__WHAT THE TASK ASKS__
Copy the following entries word for word.

__DATASET EXTRACT__
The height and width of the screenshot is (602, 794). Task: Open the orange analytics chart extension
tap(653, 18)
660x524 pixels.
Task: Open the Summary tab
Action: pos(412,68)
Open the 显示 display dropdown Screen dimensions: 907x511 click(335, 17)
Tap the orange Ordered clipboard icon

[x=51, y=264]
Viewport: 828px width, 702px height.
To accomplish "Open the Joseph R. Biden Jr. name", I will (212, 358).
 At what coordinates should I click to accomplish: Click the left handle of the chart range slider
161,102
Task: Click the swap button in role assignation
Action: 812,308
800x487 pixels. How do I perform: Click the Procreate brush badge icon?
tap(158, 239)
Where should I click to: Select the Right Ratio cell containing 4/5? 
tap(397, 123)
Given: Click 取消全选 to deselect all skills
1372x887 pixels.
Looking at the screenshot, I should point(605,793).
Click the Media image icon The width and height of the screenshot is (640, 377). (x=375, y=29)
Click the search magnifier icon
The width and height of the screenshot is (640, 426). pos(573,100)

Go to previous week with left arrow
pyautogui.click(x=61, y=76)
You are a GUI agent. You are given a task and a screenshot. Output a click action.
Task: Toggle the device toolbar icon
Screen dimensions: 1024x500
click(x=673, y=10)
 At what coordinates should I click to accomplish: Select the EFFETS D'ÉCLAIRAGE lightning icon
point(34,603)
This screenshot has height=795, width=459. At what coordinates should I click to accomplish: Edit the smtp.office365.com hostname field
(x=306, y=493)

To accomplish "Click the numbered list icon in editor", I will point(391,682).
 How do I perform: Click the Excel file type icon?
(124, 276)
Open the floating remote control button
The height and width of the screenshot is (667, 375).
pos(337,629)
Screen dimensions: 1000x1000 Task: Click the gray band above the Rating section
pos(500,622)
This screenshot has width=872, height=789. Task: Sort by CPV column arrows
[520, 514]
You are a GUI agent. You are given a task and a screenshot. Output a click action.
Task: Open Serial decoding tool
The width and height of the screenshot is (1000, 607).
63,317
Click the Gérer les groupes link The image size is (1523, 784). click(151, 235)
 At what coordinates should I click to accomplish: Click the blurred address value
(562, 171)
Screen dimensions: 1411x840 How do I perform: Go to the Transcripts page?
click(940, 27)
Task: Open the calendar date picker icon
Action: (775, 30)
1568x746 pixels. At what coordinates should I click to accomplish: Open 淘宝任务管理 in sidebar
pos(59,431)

__RESPONSE TO THE TASK__
The height and width of the screenshot is (602, 794). Task: Open the orange analytics chart extension
tap(653, 18)
660x524 pixels.
Task: Open the Summary tab
Action: pos(412,68)
Open the 显示 display dropdown Screen dimensions: 907x511 click(335, 17)
Tap the orange Ordered clipboard icon

[x=51, y=264]
Viewport: 828px width, 702px height.
To accomplish "Open the Joseph R. Biden Jr. name", I will (212, 358).
 At what coordinates should I click to accomplish: Click the left handle of the chart range slider
161,102
Task: Click the swap button in role assignation
Action: 812,308
800x487 pixels. How do I perform: Click the Procreate brush badge icon?
tap(158, 239)
Where should I click to: Select the Right Ratio cell containing 4/5? 
tap(397, 123)
Given: Click 取消全选 to deselect all skills
1372x887 pixels.
Looking at the screenshot, I should point(605,793).
Click the Media image icon The width and height of the screenshot is (640, 377). (x=375, y=29)
Click the search magnifier icon
The width and height of the screenshot is (640, 426). pos(573,100)

Go to previous week with left arrow
pyautogui.click(x=61, y=76)
You are a GUI agent. You are given a task and a screenshot. Output a click action.
Task: Toggle the device toolbar icon
Screen dimensions: 1024x500
click(x=673, y=10)
 At what coordinates should I click to accomplish: Select the EFFETS D'ÉCLAIRAGE lightning icon
point(34,603)
This screenshot has height=795, width=459. At what coordinates should I click to accomplish: Edit the smtp.office365.com hostname field
(x=306, y=493)

To accomplish "Click the numbered list icon in editor", I will point(391,682).
 How do I perform: Click the Excel file type icon?
(124, 276)
Open the floating remote control button
The height and width of the screenshot is (667, 375).
pos(337,629)
Screen dimensions: 1000x1000 Task: Click the gray band above the Rating section
pos(500,622)
This screenshot has width=872, height=789. Task: Sort by CPV column arrows
[520, 514]
You are a GUI agent. You are given a task and a screenshot. Output a click action.
Task: Open Serial decoding tool
The width and height of the screenshot is (1000, 607).
63,317
Click the Gérer les groupes link The image size is (1523, 784). click(151, 235)
 At what coordinates should I click to accomplish: Click the blurred address value
(562, 171)
Screen dimensions: 1411x840 How do I perform: Go to the Transcripts page?
click(940, 27)
Task: Open the calendar date picker icon
Action: (775, 30)
1568x746 pixels. At what coordinates should I click to accomplish: Open 淘宝任务管理 in sidebar
pos(59,431)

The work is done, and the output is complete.